**Extracted data**:
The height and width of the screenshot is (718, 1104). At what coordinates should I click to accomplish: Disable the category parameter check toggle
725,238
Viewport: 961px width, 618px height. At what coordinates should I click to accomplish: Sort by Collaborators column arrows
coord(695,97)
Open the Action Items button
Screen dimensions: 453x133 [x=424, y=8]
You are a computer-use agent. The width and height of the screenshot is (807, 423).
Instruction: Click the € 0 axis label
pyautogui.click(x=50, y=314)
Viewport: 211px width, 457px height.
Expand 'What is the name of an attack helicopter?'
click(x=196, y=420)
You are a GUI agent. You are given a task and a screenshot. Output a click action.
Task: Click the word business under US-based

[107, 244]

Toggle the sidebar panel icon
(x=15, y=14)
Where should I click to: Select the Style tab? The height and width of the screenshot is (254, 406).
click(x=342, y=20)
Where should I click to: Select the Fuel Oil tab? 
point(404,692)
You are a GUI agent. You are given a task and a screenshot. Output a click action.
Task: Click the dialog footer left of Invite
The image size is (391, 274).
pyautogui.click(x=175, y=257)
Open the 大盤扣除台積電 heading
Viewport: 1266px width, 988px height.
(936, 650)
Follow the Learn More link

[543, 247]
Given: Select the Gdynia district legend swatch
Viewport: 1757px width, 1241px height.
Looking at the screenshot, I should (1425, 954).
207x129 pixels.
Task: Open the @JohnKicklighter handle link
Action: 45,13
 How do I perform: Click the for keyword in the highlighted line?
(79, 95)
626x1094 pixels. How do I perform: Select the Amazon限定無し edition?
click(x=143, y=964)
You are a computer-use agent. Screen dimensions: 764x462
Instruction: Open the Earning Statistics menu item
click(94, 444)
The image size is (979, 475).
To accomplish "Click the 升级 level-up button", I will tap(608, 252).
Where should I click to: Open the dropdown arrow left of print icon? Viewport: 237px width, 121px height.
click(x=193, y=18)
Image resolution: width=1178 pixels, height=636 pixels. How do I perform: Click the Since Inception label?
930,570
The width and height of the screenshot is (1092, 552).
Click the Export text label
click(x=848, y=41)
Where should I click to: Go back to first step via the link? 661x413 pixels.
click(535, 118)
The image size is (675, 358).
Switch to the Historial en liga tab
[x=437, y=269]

**The task**:
Put every line of the listing above into a Markdown table with the columns Row and Line, numbering the rows in order and leaving out blank lines.

**Exercise answer**:
| Row | Line |
|---|---|
| 1 | The height and width of the screenshot is (718, 1104). At what coordinates should I click to accomplish: Disable the category parameter check toggle |
| 2 | 725,238 |
| 3 | Viewport: 961px width, 618px height. At what coordinates should I click to accomplish: Sort by Collaborators column arrows |
| 4 | coord(695,97) |
| 5 | Open the Action Items button |
| 6 | Screen dimensions: 453x133 [x=424, y=8] |
| 7 | You are a computer-use agent. The width and height of the screenshot is (807, 423). |
| 8 | Instruction: Click the € 0 axis label |
| 9 | pyautogui.click(x=50, y=314) |
| 10 | Viewport: 211px width, 457px height. |
| 11 | Expand 'What is the name of an attack helicopter?' |
| 12 | click(x=196, y=420) |
| 13 | You are a GUI agent. You are given a task and a screenshot. Output a click action. |
| 14 | Task: Click the word business under US-based |
| 15 | [107, 244] |
| 16 | Toggle the sidebar panel icon |
| 17 | (x=15, y=14) |
| 18 | Where should I click to: Select the Style tab? The height and width of the screenshot is (254, 406). |
| 19 | click(x=342, y=20) |
| 20 | Where should I click to: Select the Fuel Oil tab?  |
| 21 | point(404,692) |
| 22 | You are a GUI agent. You are given a task and a screenshot. Output a click action. |
| 23 | Task: Click the dialog footer left of Invite |
| 24 | The image size is (391, 274). |
| 25 | pyautogui.click(x=175, y=257) |
| 26 | Open the 大盤扣除台積電 heading |
| 27 | Viewport: 1266px width, 988px height. |
| 28 | (936, 650) |
| 29 | Follow the Learn More link |
| 30 | [543, 247] |
| 31 | Given: Select the Gdynia district legend swatch |
| 32 | Viewport: 1757px width, 1241px height. |
| 33 | Looking at the screenshot, I should (1425, 954). |
| 34 | 207x129 pixels. |
| 35 | Task: Open the @JohnKicklighter handle link |
| 36 | Action: 45,13 |
| 37 |  How do I perform: Click the for keyword in the highlighted line? |
| 38 | (79, 95) |
| 39 | 626x1094 pixels. How do I perform: Select the Amazon限定無し edition? |
| 40 | click(x=143, y=964) |
| 41 | You are a computer-use agent. Screen dimensions: 764x462 |
| 42 | Instruction: Open the Earning Statistics menu item |
| 43 | click(94, 444) |
| 44 | The image size is (979, 475). |
| 45 | To accomplish "Click the 升级 level-up button", I will tap(608, 252). |
| 46 | Where should I click to: Open the dropdown arrow left of print icon? Viewport: 237px width, 121px height. |
| 47 | click(x=193, y=18) |
| 48 | Image resolution: width=1178 pixels, height=636 pixels. How do I perform: Click the Since Inception label? |
| 49 | 930,570 |
| 50 | The width and height of the screenshot is (1092, 552). |
| 51 | Click the Export text label |
| 52 | click(x=848, y=41) |
| 53 | Where should I click to: Go back to first step via the link? 661x413 pixels. |
| 54 | click(535, 118) |
| 55 | The image size is (675, 358). |
| 56 | Switch to the Historial en liga tab |
| 57 | [x=437, y=269] |